So I’ve been seeing a lot of blog posts, facebook updates and tweets lately – about how great everyone’s doing. It seems everybody’s WIP is the best thing that ever happened to them, they’re writing it so easily, everything is falling in to place, and their lives are just perfect.
It seems no one is having any problems at all this week.
And here I am – thinking I might just go live in a cardboard box on the street, because nothing I ever do will matter.
Okay, that might have been a bit much – but you know what I mean! I’ve completely lost the feel for the book I’m currently writing, book 2 in the Columbus Archives series, and it’s the most awful feeling in the world.
It feels like it doesn’t make sense anymore. Like it’s complete and utter crap. As if my long and detailed layout was written by a five-year-old.
Of course I know it isn’t true. I’ve written over half of the book, and even though I know I need to rewrite parts of it, I know a lot of it makes sense. It just doesn’t feel that way.
It feels alien, as if I lost the train of thought I had when I planned it. As if I don’t remember what ideas I started out with, and as if I don’t know how to piece it all together.
Last time I sat down to write (a few days ago), I wrote 92 words.
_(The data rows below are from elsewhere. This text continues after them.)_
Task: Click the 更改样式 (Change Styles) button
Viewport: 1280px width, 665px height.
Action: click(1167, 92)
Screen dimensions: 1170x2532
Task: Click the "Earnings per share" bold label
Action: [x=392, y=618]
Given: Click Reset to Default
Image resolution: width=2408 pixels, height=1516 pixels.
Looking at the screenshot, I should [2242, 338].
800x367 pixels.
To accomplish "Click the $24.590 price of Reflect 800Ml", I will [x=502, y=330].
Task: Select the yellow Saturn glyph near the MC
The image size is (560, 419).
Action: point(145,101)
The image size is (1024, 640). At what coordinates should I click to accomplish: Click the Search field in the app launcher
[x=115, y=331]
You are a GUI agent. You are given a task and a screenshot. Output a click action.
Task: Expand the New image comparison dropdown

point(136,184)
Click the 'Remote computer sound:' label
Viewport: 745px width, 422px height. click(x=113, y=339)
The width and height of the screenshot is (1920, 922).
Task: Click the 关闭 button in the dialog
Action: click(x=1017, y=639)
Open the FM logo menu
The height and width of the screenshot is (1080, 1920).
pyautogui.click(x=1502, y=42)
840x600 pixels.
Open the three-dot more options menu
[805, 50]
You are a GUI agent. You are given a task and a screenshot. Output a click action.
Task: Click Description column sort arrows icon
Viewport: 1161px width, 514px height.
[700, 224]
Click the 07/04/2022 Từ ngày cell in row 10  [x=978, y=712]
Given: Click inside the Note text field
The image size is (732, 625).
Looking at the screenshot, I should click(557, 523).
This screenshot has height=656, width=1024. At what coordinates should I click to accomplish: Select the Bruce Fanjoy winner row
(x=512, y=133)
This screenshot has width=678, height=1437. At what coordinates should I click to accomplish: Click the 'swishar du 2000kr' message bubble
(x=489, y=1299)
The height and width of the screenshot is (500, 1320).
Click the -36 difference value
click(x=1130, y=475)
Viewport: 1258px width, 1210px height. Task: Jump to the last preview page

What’s going on? I know I had good ideas, (and they’re still there), and I know I want to finish the book.
But then why did it suddenly become so difficult?
It’s weird because I’m not even in a particular difficult part of the book. It’s one of the most planned out scenes I’ve done, so why is it so difficult to get it down on paper/(screen)?
Often my go to advice when you can’t write, is to read. And luckily I’m not in a rut in that department as well. But whenever I read something, it’s always so amazing. Much better than what I’m currently doing. Yet again, I know that what I’m saying isn’t necessarily true – but the feeling is still there. The feeling of insignificance.
I keep thinking that it would have been better if I was actually stuck in my writing, if I actually didn’t know how to carry on the story, or if I’d gotten to a part that I hadn’t quite planned out yet. But that’s not the case either. I’m super confident in what I need to write, and how to write it. I just can’t… do it.
Writing this blog post has made me conclude I’m probably just lazy. Maybe if I quit this blog post here, and open the document with my book in it, I can continue writing there..
Maybe…
Yes, I have had this feeling and often I still do. What has helped me has more to do with motivation to write than the actual writing process. Before I write, I have a flash card taped to the table where I write. I scribble my current word count for whatever I am working on on that card. At the top of this card, I have written these words, “This is your only way out.” Those words have a specific meaning to me. It gets my mind in the right frame.
When I sit there and stare at those words, most other things drift away. When I stare at those words, my mind set becomes this: It’s me and my laptop against the world.
It’s all on me. And that’s the Truth. It’s a sort of panic and stress. A deep anxiety. You think about life and how short it is. How little time you actually have. You think about how lazy you are. You think about your short comings, your failures, your fuck ups, your losses. You get raw. You get down to bare core of yourself. It really is just you and your laptop. It’s you and your words and nothing else. That flashcard and those words help me. It gets my mind ready to fight.
Creation is difficult. It’s much easier to drift through life. My suggestion is to figure out a way to make yourself feel as if your back is against a wall and the only way out is to write. Remember, “Comfort kills slow, but kills complete.”